[SERVER-73237] Collect PSI (Pressure Stall Information) in FTDC Created: 24/Jan/23 Updated: 30/Jan/23 Resolved: 30/Jan/23 |
|
| Status: | Closed |
| Project: | Core Server |
| Component/s: | None |
| Affects Version/s: | None |
| Fix Version/s: | None |
| Type: | Improvement | Priority: | Major - P3 |
| Reporter: | Miguel Angel Nieto | Assignee: | Backlog - Security Team |
| Resolution: | Duplicate | Votes: | 5 |
| Labels: | None | ||
| Remaining Estimate: | Not Specified | ||
| Time Spent: | Not Specified | ||
| Original Estimate: | Not Specified | ||
| Issue Links: |
|
||||||||||||
| Assigned Teams: |
Server Security
|
||||||||||||
| Participants: | |||||||||||||
| Description |
|
Hello, Recent Kernel versions include PSI (Pressure Stall Information) that is very useful to understand the pressure on resources like CPU, Memory and Storage.
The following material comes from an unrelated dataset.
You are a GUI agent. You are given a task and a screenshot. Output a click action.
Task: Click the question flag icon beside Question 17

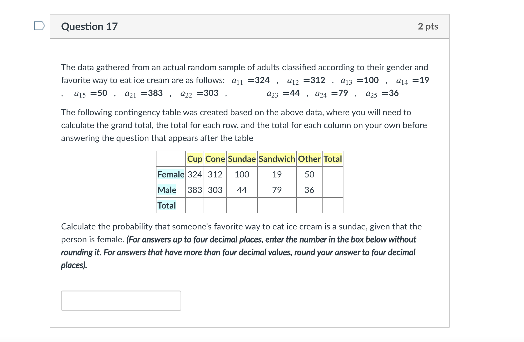pos(39,25)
We only need to read `/proc/pressure/resource_name` where resource_name can be cpu, memory and storage. This information would be really helpful when doing analysis for our customers, since it would give us a good metric on the resources pressure prior to an event that is being investigated. In the future, once this is implemented, we could even graph it in our tools and Atlas interface, to understand if the clusters are close to the stall point or even use that information to alert our customers before the stall itself happens. Let me know if you have any question. Regards. |
| Comments |
| Comment by Miguel Angel Nieto [ 27/Jan/23 ] |
|
Thinking about this, I guess that if we want other tools to use this information (like monitoring agent, or atlas interface) it would need to go to serverStatus. |
| Comment by Eric Sedor [ 26/Jan/23 ] |
|
TBD whether this goes in serverStatus or just in one of the FTDC collectors |